O entendimento é da Terceira Turma ao julgar recurso do Ministério Público Federal (MPF) contra a Golden
Cross Assistência Internacional de Saúde e a Agência Nacional de Saúde Suplementar (ANS).
Na sentença, o magistrado decidiu que não pode ser considerada ilegal uma conduta que antes era permitida
por lei, pois “somente com o advento da Lei 9.656/98 as próteses (lentes intraoculares), quando não destinadas
a fins estéticos, passaram obrigatoriamente a ser cobertas pelos planos de saúde”. Também ficou definido que
não havia omissão da ANS quanto ao dever de fiscalização.
O Tribunal Regional Federal da 3ª Região, no entanto, reconheceu a exclusão como abusiva e condenou a
Golden Cross a ressarcir as despesas dos segurados com o valor das lentes, observando a prescrição de cinco
anos, contada da data da propositura da ação.
No STJ, o MPF afirmou que o simples fato de haver cláusula abusiva em contrato de adesão já geraria dano
moral coletivo. Requereu também a condenação da ANS à obrigação de elaborar um plano de ação que
“garanta a efetividade ao julgado”. Alegou, ainda, que o prazo prescricional para que os consumidores sejam
reembolsados seria de dez, e não de cinco anos.
Dúvida jurídica
De acordo com o relator, ministro Villas Bôas Cueva, o dano moral coletivo se dá “quando a conduta agride, de
modo totalmente injusto e intolerável, o ordenamento jurídico e os valores éticos fundamentais da sociedade
em si considerada, a provocar repulsa e indignação na consciência coletiva”.
Segundo ele, a mera infringência à lei ou ao contrato não é suficiente para a caracterização do dano moral
coletivo. “É essencial que o ato antijurídico praticado atinja alto grau de reprovabilidade e transborde os lindes
do individualismo, afetando, por sua gravidade e repercussão, o círculo primordial de valores sociais”.
Villas Bôas Cueva explicou que a dúvida jurídica que existia quanto ao caráter abusivo da negativa de cobertura
das lentes nos contratos anteriores à Lei 9.656/98 somente foi superada com a revisão de entendimento da
ANS sobre o tema.
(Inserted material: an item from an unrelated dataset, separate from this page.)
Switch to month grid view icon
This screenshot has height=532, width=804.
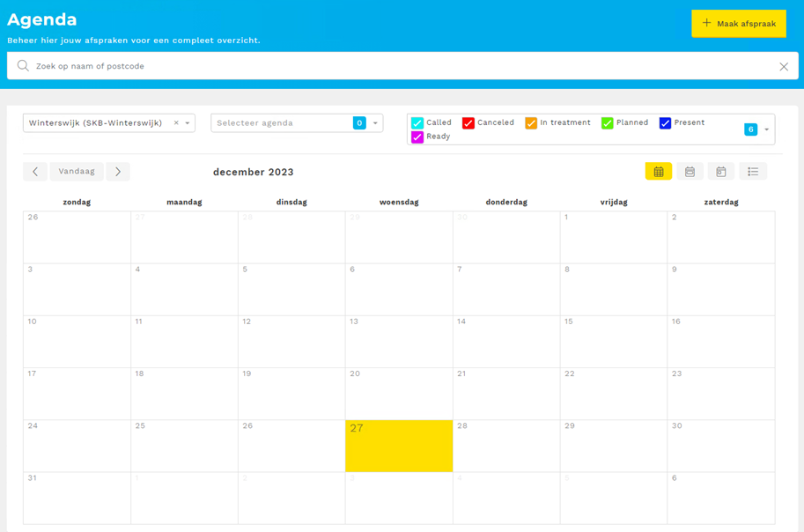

Assim, a Golden Cross, ao ter optado pela restrição contratual em data anterior, “não
incorreu em nenhuma prática socialmente execrável; tampouco foi atingida, de modo injustificável, a esfera
moral da comunidade”, disse o ministro.
Sem intenção
Para o relator, “não houve intenção deliberada da demandada em violar o ordenamento jurídico com vistas a
obter lucros predatórios em detrimento dos interesses transindividuais dos usuários de plano de saúde”.
Também, segundo ele, não há necessidade de condenar a ANS à obrigação de elaborar um plano de ação que
garanta efetividade ao julgado, pois após 15 de fevereiro de 2008 “nenhuma operadora de plano de saúde
pode mais recusar, para os contratos anteriores à edição da Lei 9.656/98, a cobertura de próteses (lentes
intraoculares) ligadas à cirurgia de catarata”.
Com relação ao prazo prescricional citado pelo MPF, Villas Bôas Cueva afirmou que, na falta de dispositivo legal
específico para a ação civil pública, “aplica-se, por analogia, o prazo de prescrição da ação popular, que é o
quinquenal, adotando-se também tal lapso na respectiva execução, a teor da Súmula 150/STF”.